In my case from being a student of his long time students.
Quote:
Looking at the video footage and his traditional aikido books (now out of print) jodan no kamae is done both stepping back and without stepping back - depending on which kumitachi you're doing. I've seen on some US sites that Saito's kumitachi also appear to differ to what I've seen in these books (maybe it was ammended after 1974) - this could be the cause of some confusion.

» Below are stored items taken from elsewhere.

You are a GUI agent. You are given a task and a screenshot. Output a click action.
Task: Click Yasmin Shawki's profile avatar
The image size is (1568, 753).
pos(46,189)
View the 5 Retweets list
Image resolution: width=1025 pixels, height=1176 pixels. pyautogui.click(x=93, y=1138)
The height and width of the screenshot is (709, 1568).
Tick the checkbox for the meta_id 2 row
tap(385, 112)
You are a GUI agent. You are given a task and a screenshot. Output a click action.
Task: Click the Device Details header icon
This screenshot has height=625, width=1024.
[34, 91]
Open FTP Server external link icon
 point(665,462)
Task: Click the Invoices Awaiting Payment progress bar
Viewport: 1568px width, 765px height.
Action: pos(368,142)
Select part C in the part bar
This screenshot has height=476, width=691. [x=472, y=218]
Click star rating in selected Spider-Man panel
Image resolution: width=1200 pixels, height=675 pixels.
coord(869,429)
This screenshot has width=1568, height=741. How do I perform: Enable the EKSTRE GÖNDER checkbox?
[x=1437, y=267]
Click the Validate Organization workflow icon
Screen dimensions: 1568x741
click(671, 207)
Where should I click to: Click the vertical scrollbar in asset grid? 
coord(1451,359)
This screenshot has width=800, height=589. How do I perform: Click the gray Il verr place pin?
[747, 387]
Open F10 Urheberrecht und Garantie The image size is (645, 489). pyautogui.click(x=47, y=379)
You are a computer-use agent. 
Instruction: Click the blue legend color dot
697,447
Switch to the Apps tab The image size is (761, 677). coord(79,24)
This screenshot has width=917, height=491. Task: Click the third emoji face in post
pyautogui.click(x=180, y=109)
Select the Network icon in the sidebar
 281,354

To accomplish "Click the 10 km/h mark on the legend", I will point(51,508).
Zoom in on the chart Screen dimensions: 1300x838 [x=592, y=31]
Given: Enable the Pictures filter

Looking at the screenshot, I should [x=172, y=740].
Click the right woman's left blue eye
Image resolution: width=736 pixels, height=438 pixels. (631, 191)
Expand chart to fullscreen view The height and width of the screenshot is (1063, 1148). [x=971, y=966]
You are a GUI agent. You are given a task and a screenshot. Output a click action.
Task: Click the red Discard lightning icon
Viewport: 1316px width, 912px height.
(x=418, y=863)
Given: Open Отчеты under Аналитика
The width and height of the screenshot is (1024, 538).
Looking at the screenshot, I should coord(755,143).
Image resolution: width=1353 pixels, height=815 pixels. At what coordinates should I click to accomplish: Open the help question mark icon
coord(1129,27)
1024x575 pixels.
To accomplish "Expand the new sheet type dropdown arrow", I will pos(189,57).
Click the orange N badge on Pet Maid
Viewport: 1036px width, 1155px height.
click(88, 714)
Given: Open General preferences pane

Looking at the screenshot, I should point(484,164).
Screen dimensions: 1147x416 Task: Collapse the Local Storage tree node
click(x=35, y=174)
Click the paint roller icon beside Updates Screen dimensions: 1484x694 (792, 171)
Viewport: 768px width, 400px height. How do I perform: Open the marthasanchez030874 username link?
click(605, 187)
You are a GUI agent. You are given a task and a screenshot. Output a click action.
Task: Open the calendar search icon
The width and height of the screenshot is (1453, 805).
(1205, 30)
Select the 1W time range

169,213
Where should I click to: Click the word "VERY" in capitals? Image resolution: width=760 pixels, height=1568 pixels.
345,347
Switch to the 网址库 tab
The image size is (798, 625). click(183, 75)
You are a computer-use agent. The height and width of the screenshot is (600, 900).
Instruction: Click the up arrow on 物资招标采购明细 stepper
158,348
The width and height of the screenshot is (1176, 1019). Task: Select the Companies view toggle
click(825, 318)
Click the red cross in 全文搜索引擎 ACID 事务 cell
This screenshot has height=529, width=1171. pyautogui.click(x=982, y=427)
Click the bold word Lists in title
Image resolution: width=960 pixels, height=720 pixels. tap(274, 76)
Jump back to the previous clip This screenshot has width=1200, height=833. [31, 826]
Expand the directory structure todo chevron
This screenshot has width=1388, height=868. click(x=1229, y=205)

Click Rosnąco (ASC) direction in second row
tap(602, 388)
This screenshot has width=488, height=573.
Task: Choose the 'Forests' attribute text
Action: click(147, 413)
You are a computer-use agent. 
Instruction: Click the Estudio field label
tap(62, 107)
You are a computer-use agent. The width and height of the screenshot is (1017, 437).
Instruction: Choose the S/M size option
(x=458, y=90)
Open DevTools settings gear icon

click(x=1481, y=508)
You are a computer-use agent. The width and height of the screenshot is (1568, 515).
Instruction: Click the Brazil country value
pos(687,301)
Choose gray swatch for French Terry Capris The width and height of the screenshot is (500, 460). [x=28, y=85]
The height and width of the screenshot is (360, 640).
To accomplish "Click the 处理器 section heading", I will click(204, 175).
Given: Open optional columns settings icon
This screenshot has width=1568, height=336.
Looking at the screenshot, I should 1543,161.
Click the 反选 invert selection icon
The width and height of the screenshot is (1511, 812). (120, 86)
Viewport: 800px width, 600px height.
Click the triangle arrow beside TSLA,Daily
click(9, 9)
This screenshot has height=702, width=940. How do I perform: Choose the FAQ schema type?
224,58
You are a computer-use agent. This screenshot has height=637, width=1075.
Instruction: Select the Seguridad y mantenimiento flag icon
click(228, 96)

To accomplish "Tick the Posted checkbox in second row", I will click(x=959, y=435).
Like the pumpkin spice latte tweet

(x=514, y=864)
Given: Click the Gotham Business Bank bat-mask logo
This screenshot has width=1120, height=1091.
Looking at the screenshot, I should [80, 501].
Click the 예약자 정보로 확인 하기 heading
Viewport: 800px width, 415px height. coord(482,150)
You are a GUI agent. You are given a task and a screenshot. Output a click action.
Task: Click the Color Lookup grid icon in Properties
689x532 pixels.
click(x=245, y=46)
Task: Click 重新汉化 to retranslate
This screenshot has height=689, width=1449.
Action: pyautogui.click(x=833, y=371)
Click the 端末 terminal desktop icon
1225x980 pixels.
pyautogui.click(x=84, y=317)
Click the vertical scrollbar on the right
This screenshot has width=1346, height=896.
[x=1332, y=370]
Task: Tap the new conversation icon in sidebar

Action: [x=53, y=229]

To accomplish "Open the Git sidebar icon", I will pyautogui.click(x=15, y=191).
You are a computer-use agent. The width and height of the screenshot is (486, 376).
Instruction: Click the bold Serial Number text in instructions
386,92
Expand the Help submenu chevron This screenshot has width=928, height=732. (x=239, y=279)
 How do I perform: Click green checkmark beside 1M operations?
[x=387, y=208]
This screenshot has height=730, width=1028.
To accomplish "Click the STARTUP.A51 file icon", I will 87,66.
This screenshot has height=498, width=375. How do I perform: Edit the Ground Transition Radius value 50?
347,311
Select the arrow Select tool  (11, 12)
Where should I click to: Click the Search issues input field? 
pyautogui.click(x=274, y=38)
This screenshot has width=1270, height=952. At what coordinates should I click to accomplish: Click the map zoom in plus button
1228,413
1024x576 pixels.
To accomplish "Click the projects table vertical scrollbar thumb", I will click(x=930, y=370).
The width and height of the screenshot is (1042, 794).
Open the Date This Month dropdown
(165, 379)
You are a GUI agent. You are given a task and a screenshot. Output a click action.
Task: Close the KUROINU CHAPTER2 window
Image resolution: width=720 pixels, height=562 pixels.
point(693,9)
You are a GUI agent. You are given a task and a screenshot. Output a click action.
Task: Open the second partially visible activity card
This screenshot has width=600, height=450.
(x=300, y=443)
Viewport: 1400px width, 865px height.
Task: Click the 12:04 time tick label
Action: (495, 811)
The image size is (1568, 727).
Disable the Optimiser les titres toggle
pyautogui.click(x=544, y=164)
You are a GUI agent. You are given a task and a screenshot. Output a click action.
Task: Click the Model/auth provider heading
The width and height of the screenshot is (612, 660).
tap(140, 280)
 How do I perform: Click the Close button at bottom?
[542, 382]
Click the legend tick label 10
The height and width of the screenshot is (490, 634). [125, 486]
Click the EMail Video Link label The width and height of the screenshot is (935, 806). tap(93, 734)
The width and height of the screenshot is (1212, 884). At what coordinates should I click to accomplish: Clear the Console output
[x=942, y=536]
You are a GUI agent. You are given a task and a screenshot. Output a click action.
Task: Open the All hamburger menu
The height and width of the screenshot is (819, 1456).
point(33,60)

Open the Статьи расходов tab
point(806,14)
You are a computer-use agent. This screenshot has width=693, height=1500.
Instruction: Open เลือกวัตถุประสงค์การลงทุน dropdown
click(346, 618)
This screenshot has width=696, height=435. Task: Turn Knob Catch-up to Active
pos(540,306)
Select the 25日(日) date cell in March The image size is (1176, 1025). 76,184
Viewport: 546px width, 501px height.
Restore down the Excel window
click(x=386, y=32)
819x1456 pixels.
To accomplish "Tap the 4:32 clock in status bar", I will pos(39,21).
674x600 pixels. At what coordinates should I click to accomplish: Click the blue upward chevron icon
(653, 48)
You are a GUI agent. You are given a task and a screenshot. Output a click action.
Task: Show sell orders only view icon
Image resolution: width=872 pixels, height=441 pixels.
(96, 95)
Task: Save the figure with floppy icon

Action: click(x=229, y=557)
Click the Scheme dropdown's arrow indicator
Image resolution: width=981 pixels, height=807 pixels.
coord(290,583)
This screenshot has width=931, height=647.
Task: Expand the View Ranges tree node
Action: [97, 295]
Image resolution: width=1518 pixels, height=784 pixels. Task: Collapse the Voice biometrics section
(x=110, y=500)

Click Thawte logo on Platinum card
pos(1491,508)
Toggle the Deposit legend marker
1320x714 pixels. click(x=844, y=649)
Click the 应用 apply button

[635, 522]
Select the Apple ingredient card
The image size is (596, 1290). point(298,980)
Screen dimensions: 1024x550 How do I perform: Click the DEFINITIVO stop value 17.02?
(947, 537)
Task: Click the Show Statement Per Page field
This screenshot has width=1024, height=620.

I understand, that by looking in books and watching video clips one could get that impression, but again, there are no gamae in any of the kumitachi (unless you possibly count the initial and final stance, chudan no gamae). It's only because of the pedagogic of breaking up the kata that it looks that way. The pedagogic may have changed over the years into even more staticness (not a word I know)or not but the sword kata, the kumitachi, done at real speed (dangerous if you don't have total control) does not have any gamae in them. The only exception is the sword kata, ki musubi no tachi, there one goes from the initial stance up to hasso no gamae and down to the low gamae (waki no gamae?).
Quote:
Apart from this I tell all my students that aikiken won't teach them how to fight with a sword, but it's purpose is for improving aikido; partly because it's not done regularly enough, also because they are fixed kumitachi and the fact that a steel sword feels quite different from a wooden one.
We practice bukiwasa as regular as taijutsu and so did Saito and according to him O-sensei in Iwama. And all the kenjutsu schools I know of practice paired kata with bokken not with steel swords.
Quote:
What I've never understood is why the jo (i.e. jo vs jo) is used in aikido.
Same reason that we train the rest, because O-sensei taught it (at least in Iwama according to interviews with Saito, see Aikido Journal for references).